When defining boundaries, the ConfigMgr administrator must define whether these boundaries are slow or fast (which really means unreliable or reliable). Boundaries should be unique to each site server and ideally not overlap.
When planning your ConfigMgr site boundaries, you may discover unique requirements for some AD sites or subnets, which may often lead to creating additional ConfigMgr sites. Some client settings at a site level only may not be allowed on certain subnets or AD sites (as an example, remote controlling a computer without user interaction). This action may be prohibited in the Accounting AD site or subnet and ultimately require an additional site server with unique settings for the location.
Although settings are often sitewide, they can be overridden using local policy. Local policies are described in Chapter 3.
Roaming in ConfigMgr is the capability allowing clients to move between sites in the hierarchy, yet still be managed, while making the best use of local network resources. ConfigMgr clients have the ability to roam throughout the hierarchy, allowing clients to leverage services from a nearby site server in the hierarchy so that traversing a WAN or “slow” network is not required. As an example, if a client is at a remote location supporting a site server the client does not belong to, the client can use the roaming feature to install packages off that site server’s DP if the packages are present, thus minimizing impact to the WAN and optimizing the end-user experience of software distribution.

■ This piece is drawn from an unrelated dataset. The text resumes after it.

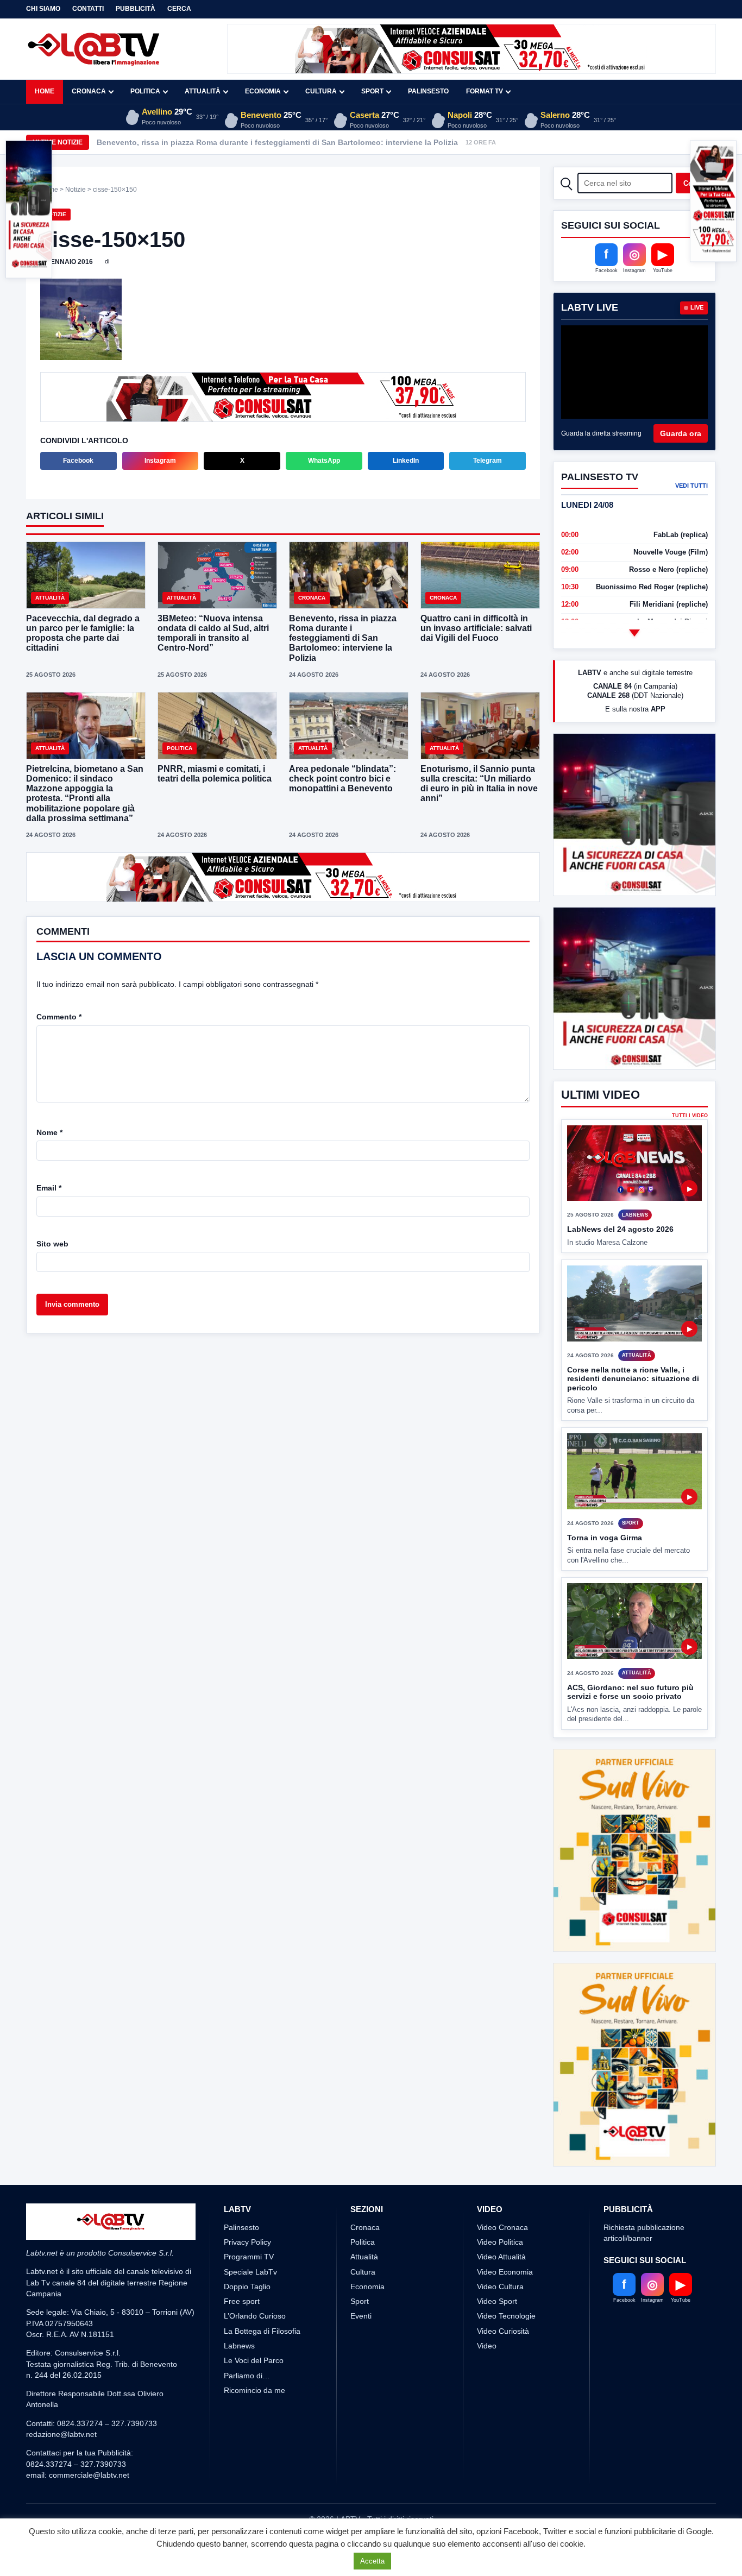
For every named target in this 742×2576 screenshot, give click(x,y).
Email (48, 1187)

Figure 4.10 illustrates how a client can roam to a different network defined as a slow or unreliable network managed by another site. This is a common scenario when laptops travel, which allows ConfigMgr clients to automatically download and execute packages rather than installing them across the WAN.
Designing a site involves analyzing several items and making decisions on the settings to apply to those items. You will need to analyze items such as client agent settings or policies to determine what the best setting is for the environment the site will be managing. A great example of this is the notification options selected for users to experience when they receive advertisements to run packages on their systems.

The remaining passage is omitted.